Федор вышел, соображая, что у дамочки можно было урвать куда больше, чем посулил ему Аджиев. Да уж больно риск велик.

Она сама села за руль, а Федор расположился рядом, на переднем сиденье. Водила она свою голубую спортивную машину прекрасно, ехать было одно удовольствие.

- Когда же снова в театр пойдете? - несмело начал Федор, ему захотелось как-то отвлечь ее.

- А вы любите театр? - впервые улыбнулась женщина.

- Очень, - признался Федор. - Я на прошлой неделе кайфовал.

- Вот уж не ожидала от человека такой профессии...

- Какой такой? - бездумно произнес он.

- Не знаю... Охранник, наверное... - растерянно говорит она.

Со смущенным смешком Федор поворачивается к ней.

- Охранник - это служба, мадам, - говорит он. - У меня нет профессии.

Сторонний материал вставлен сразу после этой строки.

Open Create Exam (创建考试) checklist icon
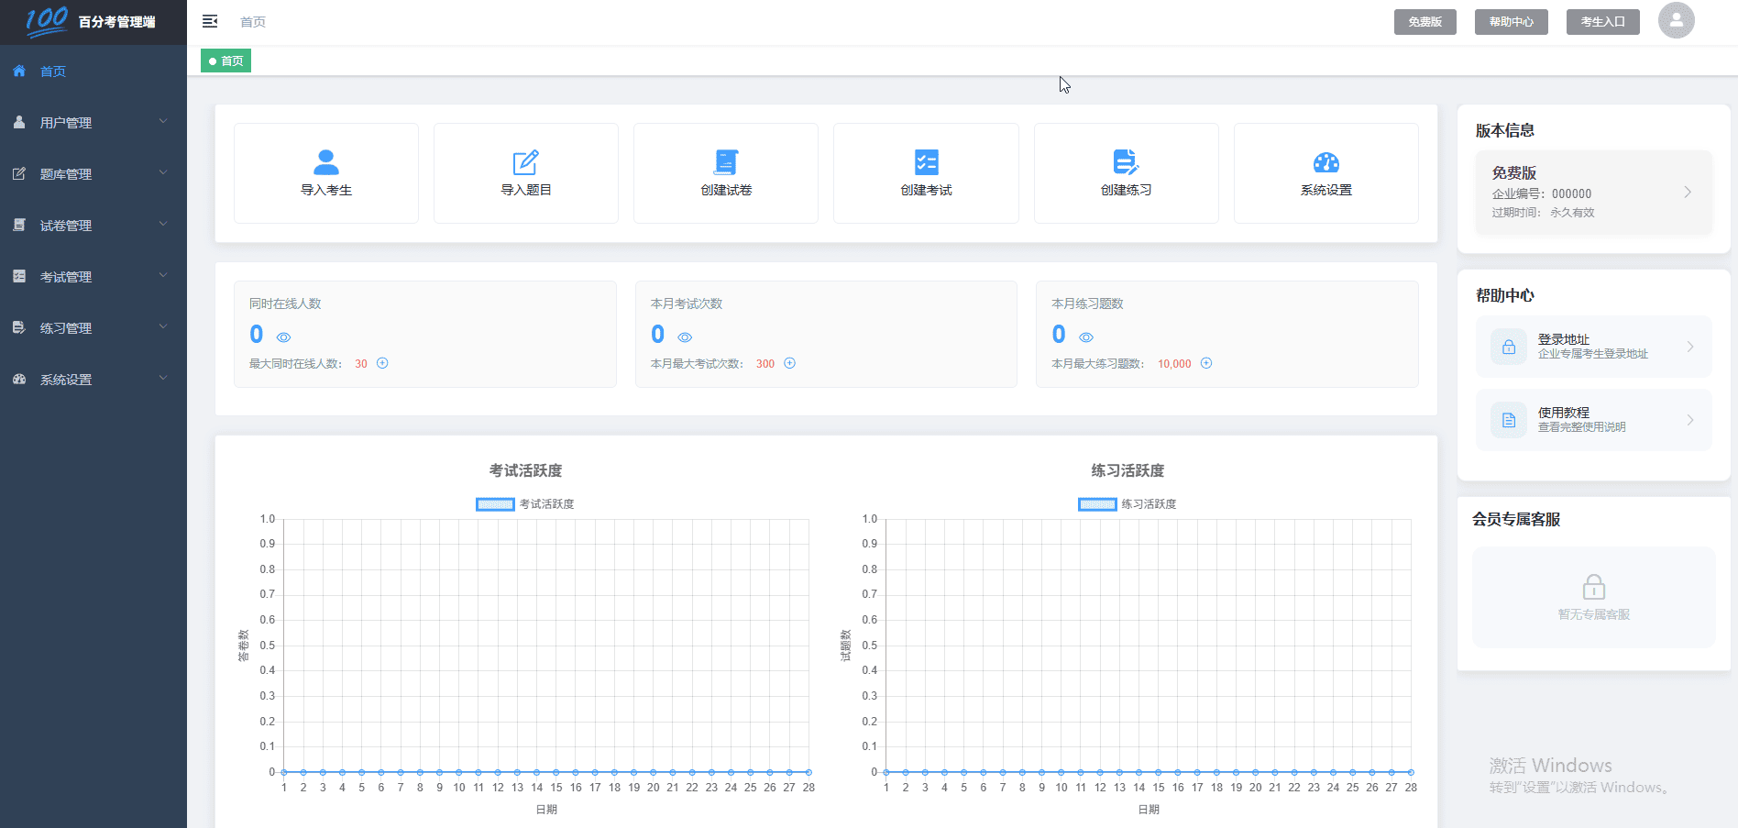tap(926, 162)
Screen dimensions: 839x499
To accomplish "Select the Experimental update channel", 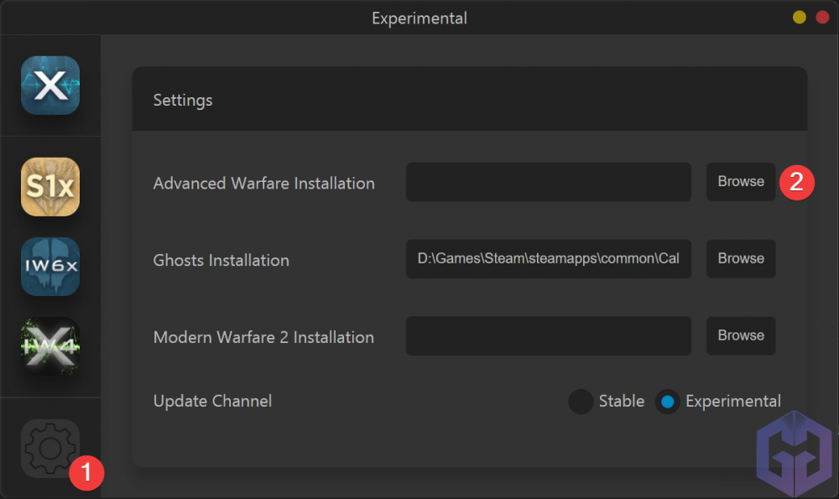I will pyautogui.click(x=668, y=402).
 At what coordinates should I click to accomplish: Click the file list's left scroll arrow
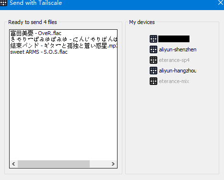pos(13,164)
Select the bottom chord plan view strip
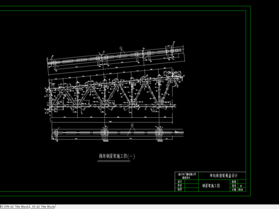The width and height of the screenshot is (279, 209). tap(117, 133)
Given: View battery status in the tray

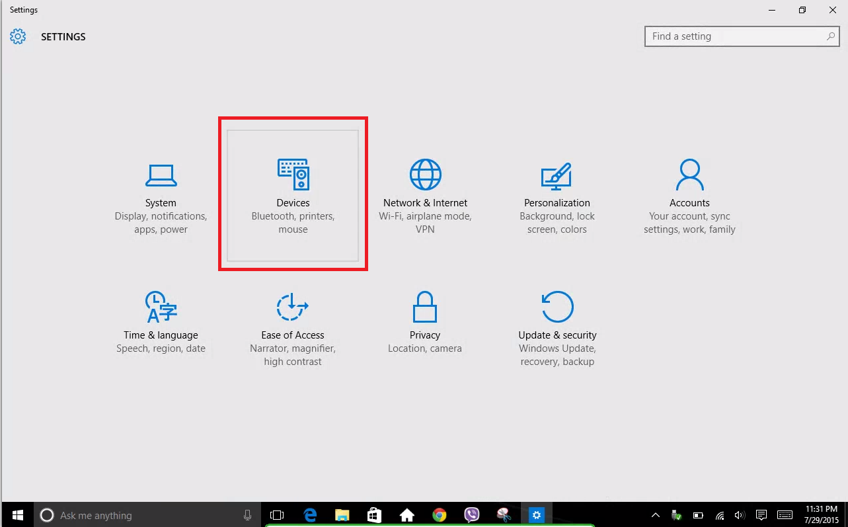Looking at the screenshot, I should point(697,514).
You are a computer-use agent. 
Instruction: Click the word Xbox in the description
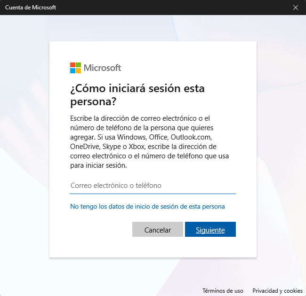[x=136, y=146]
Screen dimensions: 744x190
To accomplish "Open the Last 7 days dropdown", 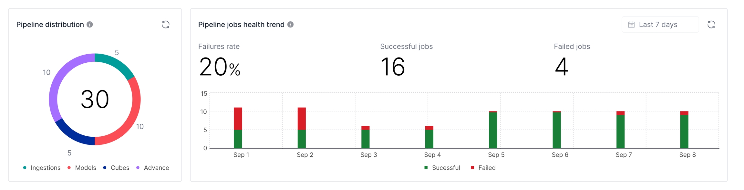I will (x=660, y=25).
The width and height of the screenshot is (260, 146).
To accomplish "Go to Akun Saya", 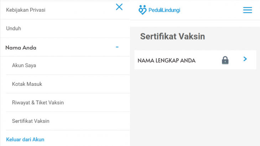I will point(24,66).
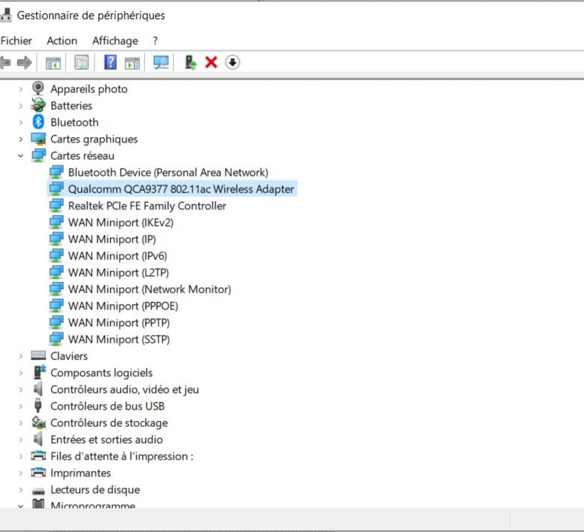Open the Fichier menu
Screen dimensions: 584x532
point(17,41)
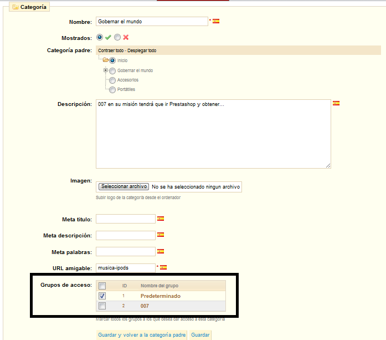The image size is (386, 340).
Task: Click the Spanish flag beside Descripción field
Action: tap(336, 103)
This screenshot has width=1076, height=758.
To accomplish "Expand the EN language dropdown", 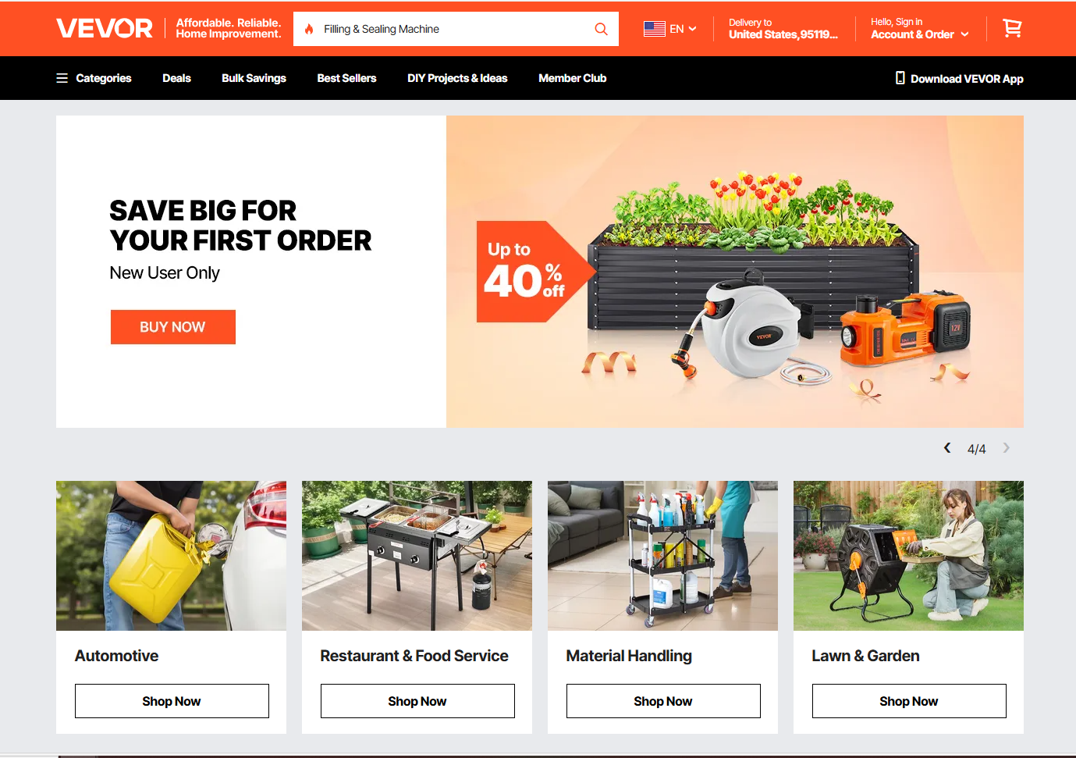I will [x=683, y=29].
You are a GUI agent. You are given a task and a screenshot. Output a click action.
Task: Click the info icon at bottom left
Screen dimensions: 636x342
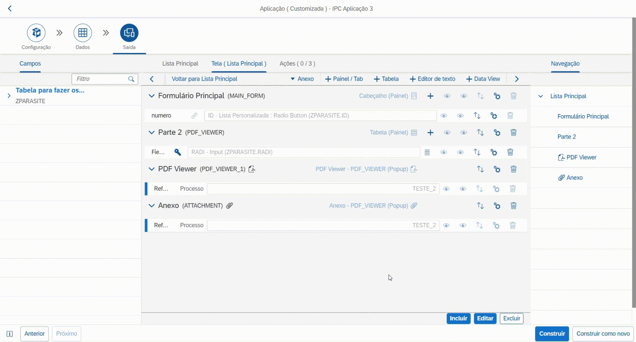click(x=10, y=334)
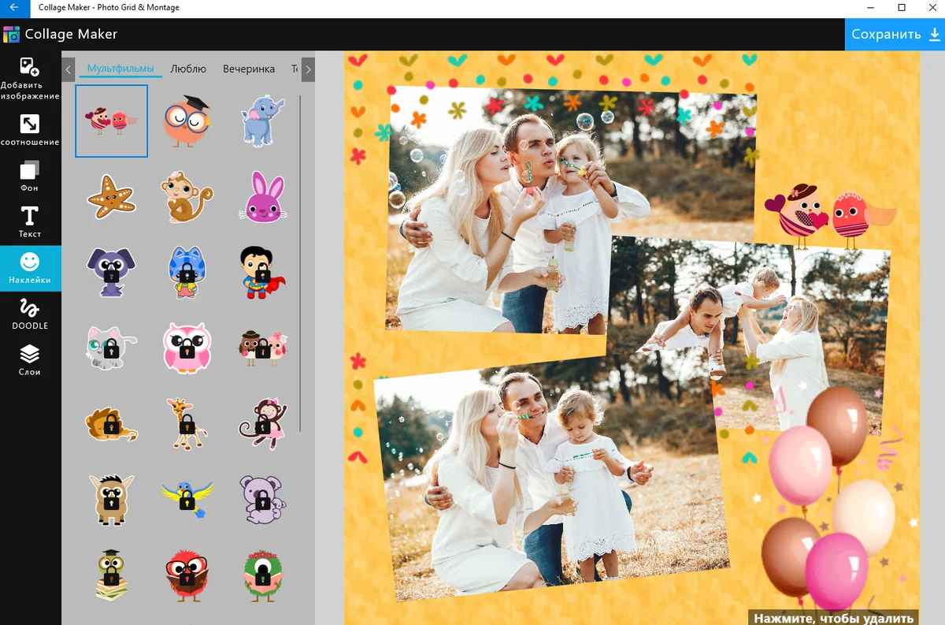This screenshot has height=625, width=945.
Task: Click the Сохранить save button
Action: click(x=895, y=35)
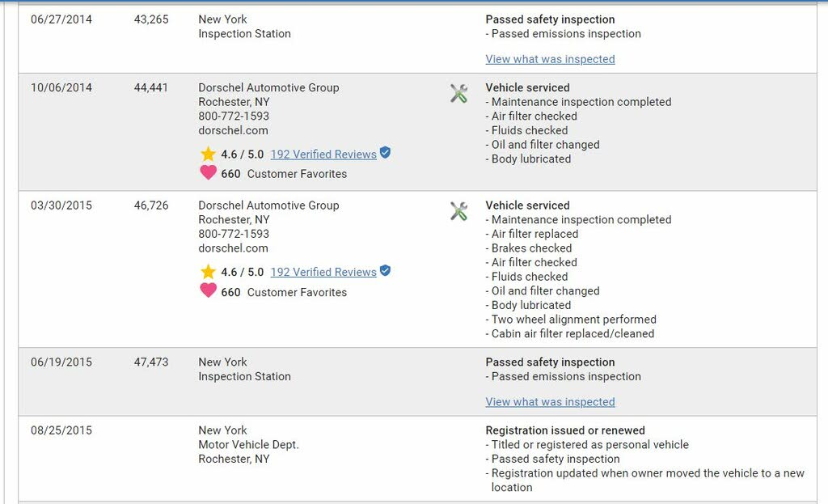
Task: Click verified shield badge in 10/06/2014 row
Action: pos(386,153)
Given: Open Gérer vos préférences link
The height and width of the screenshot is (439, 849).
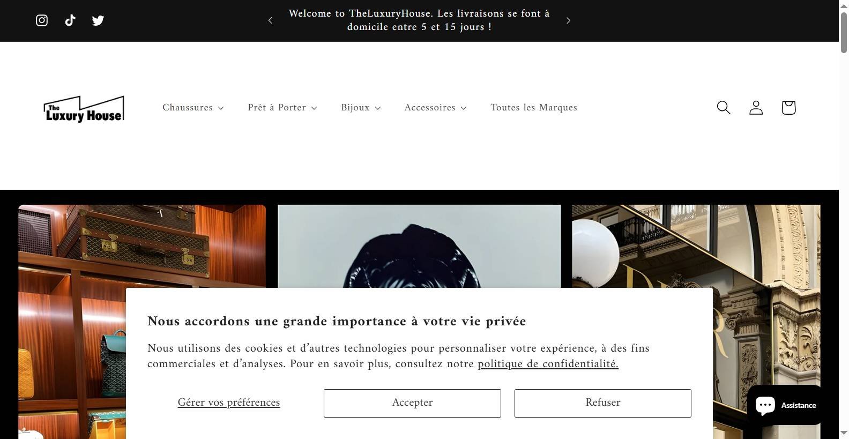Looking at the screenshot, I should click(229, 403).
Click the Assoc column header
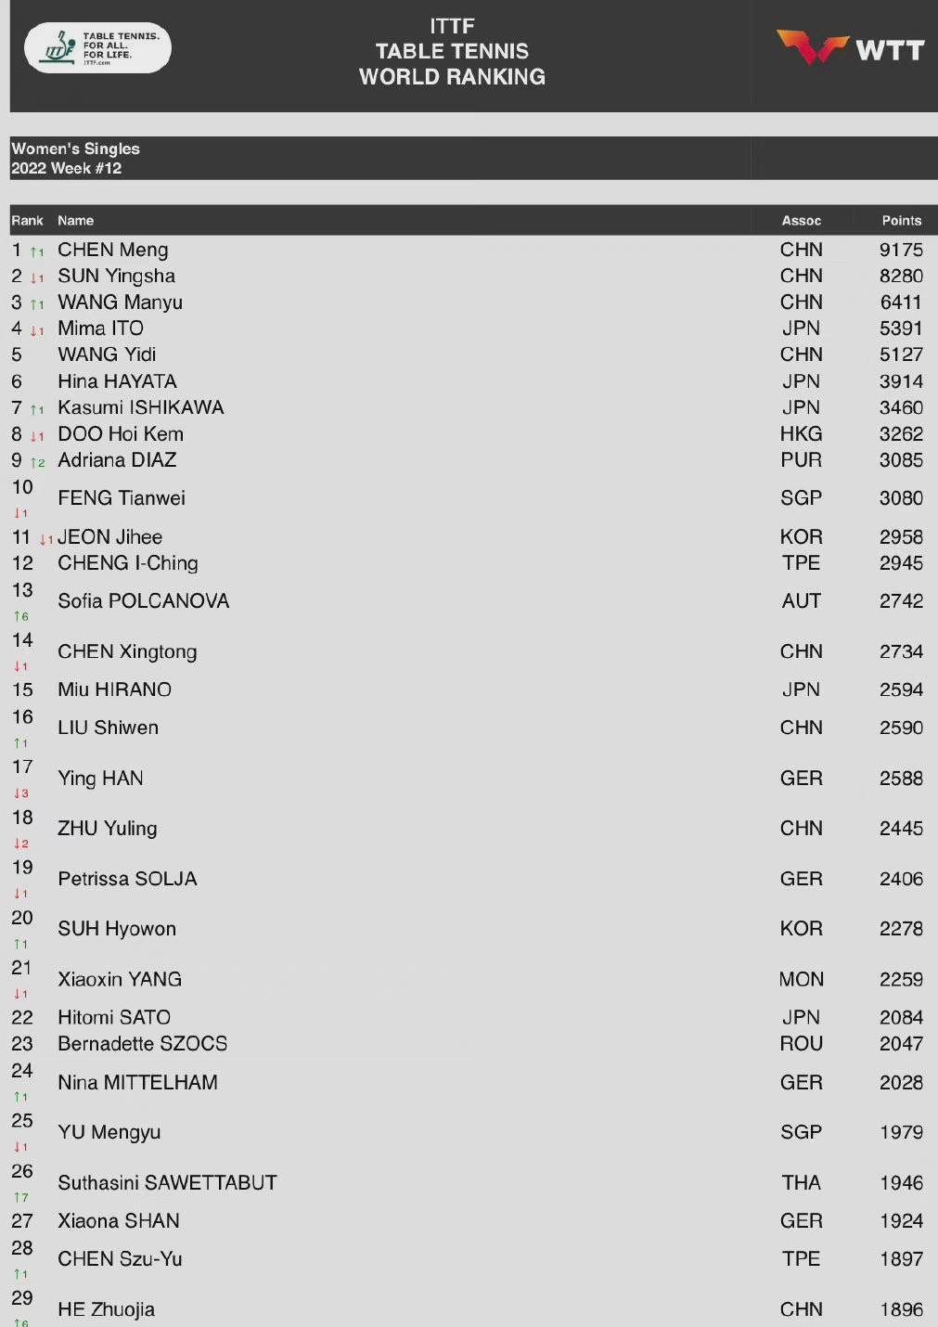 (802, 221)
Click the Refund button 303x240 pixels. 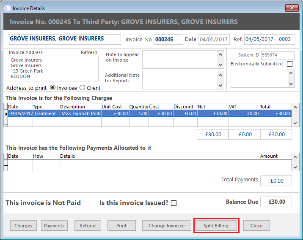coord(88,226)
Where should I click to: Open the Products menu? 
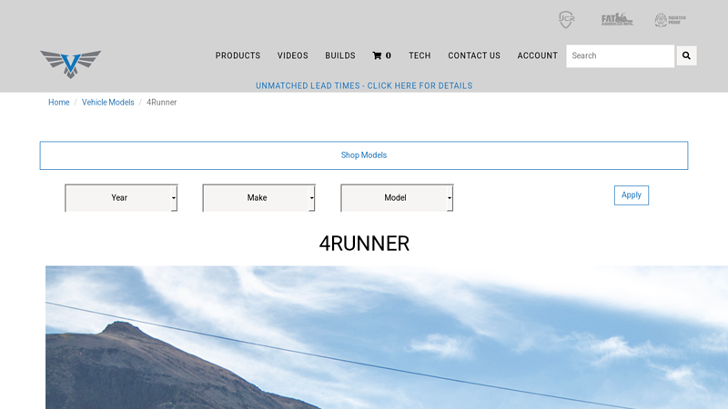coord(238,55)
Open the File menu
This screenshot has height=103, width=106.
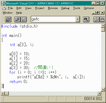(10, 8)
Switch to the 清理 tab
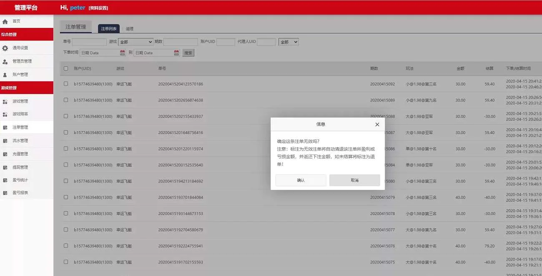 pyautogui.click(x=128, y=28)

Я - вольный стрелок.

Лицо ее, снова отстраненно-невозмутимое, бледнеет.

- Вольный стрелок... - повторяет Елена. - Есть такая опера. Очень старая. Я забыла, но там, кажется, чтобы победить нечистую силу, охотник отливает заговоренные пули...

- Так ведь дьявола иначе и нельзя победить... Его простая пуля не берет, - усмехается Федор, и глаза их опять встречаются.

Руки ее на руле вздрагивают, и чуткий автомобиль слегка виляет в сторону. Сзади истошно гудят.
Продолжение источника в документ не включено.